Michael Donovan, CEO and Executive Chairman, stated: “When I stepped back into the role of CEO a year ago I had several priorities. These included: building our premium content strategy; repositioning our assets to align with current market opportunities; expanding WildBrain, our industry-leading children’s AVOD network; reducing debt; and finding my successor. We have made significant progress on all these fronts. Once the new CEO is appointed I look forward to continuing on as Executive Chair.

Q3 2019 Performance – Executing on Strategic Priorities

During Q3 2019, we continued to make progress on our strategic priorities as highlighted below:


Q3 2019 Financial Highlights


Q3 2019 revenue was $110.0 million compared with $116.5 million in the prior-year quarter.  YTD 2019 revenue was $331.0 million vs $337.0 million in the first nine months of 2018.

In Q3 2019, distribution revenue (excluding WildBrain) was $20.7 million vs. $26.6 million in Q3 2018, reflecting a sequential improvement of 51% from the last quarter as we realized on a stronger pipeline in Q3.
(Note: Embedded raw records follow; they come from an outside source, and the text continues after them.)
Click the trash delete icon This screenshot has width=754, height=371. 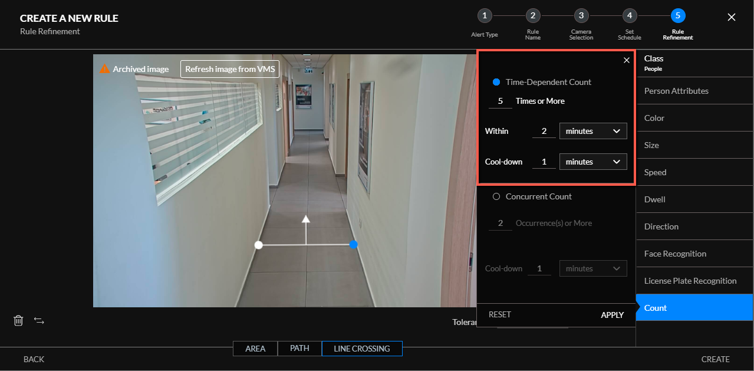18,320
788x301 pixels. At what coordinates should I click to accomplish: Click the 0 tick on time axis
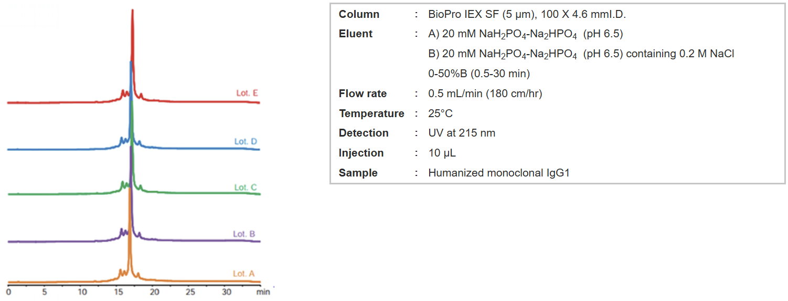[x=9, y=292]
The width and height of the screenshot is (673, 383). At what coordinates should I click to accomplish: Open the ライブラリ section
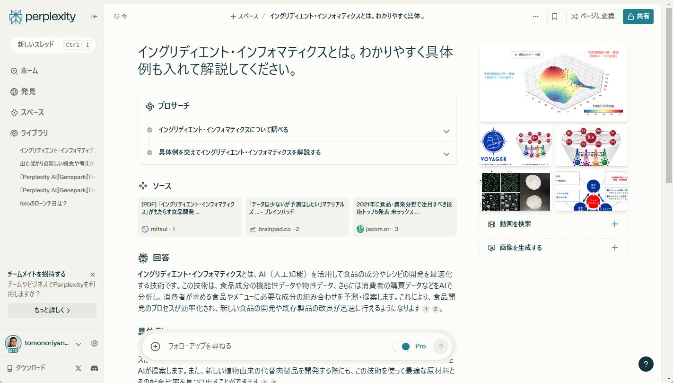34,133

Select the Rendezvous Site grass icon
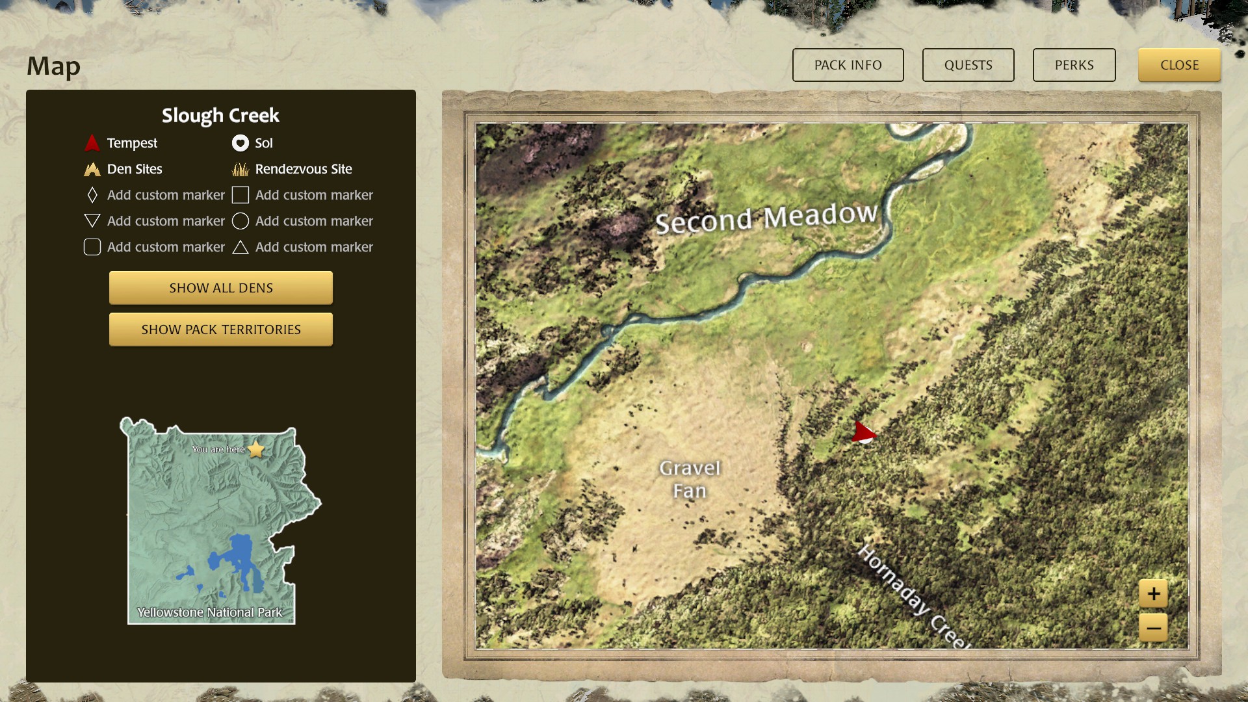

WildBrain continued to grow its audience, with views rising 15% to over 8.7 billion in Q3 2019. Revenue grew 4% to $14.9 million in Q3 2019. The moderation in revenue growth highlights that monetization continues to lag behind expansion in views as the market on YouTube continues to evolve.  Initiatives to realize further value from WildBrain’s large user base was reflected in a 90% growth in revenue derived from paid media and production services in Q3 2019, compared with a year ago.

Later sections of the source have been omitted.